Co-operative practices were used in all aspects of library operations to produce efficiencies. Libraries exchanged bibliographic information, shared resources and technologies, and co-operated to build information tools such as bibliographies and indexes.
Libraries also sought to give Saskatchewan residents access to the total library materials in the province by arranging co-operative service policies. Reciprocal borrowing enabled residents to directly borrow material from any public library in the province. Interlibrary loans provided for the loaning of materials from one library to another. Public access to many specialized and academic collections was also arranged.
Most significantly, co-operative principles became the foundation for library organizational structures. The Library Inquiry Committee of 1967 recommended the development of regional and public library systems based on co-operative structures. It also recommended increased co-operation among all types of libraries. The Pahkisimon Nuye?áh Library System in northern Saskatchewan was established in 1990 as a federation of all types of libraries - the first organization of many types of libraries into a formal library system in Saskatchewan. In 1988, the Echo Valley Library Forum articulated a vision for formalized province-wide co-operation among all types of libraries. The Saskatchewan Library Association, the Saskatchewan Library Trustees' Association and, later, a Multitype Library Development Advisory Committee advanced the idea.

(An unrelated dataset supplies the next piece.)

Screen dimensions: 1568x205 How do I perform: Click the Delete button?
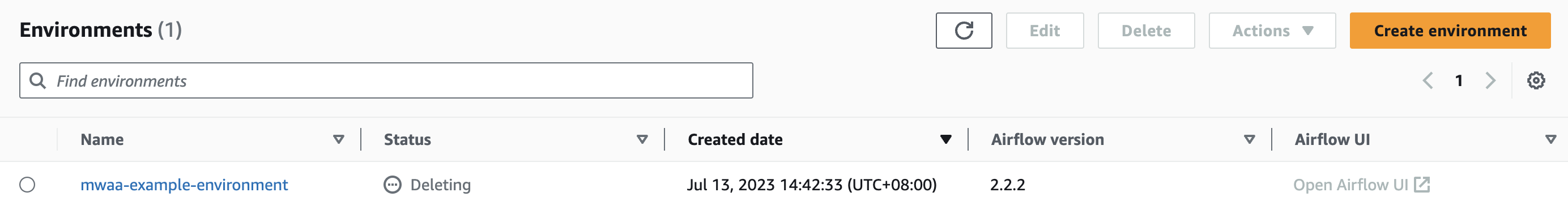point(1146,31)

In 1996, the Legislature passed The Libraries Co-operation Act establishing the Multitype Library Board to facilitate the development of the Saskatchewan Multitype Library System - a network of working relationships between any combination of autonomous libraries and information providers, established to share services and resources for mutual benefit. The Act mandated the Provincial Library to provide coordination support to the Board and the multitype system.
Rapid advances in technology, coupled with the establishment of the Multitype Library Board, increased collaborative opportunities, producing a period in which libraries achieved several co-operative innovations of note including: the Multitype Database Licensing Program (joint acquisition of large collections of electronic reading materials); Saskatchewan Libraries: Ask Us (the first province-wide public library collaborative online reference service in Canada); seamless online searching of many different library catalogues; and Saskatchewan Libraries website (www.lib.sk.ca), showcasing the collective resources and services of all types of libraries.
Library co-operation continues to grow and is expanding to include collaboration with other partners such as archives, educational institutions, and other types of information providers.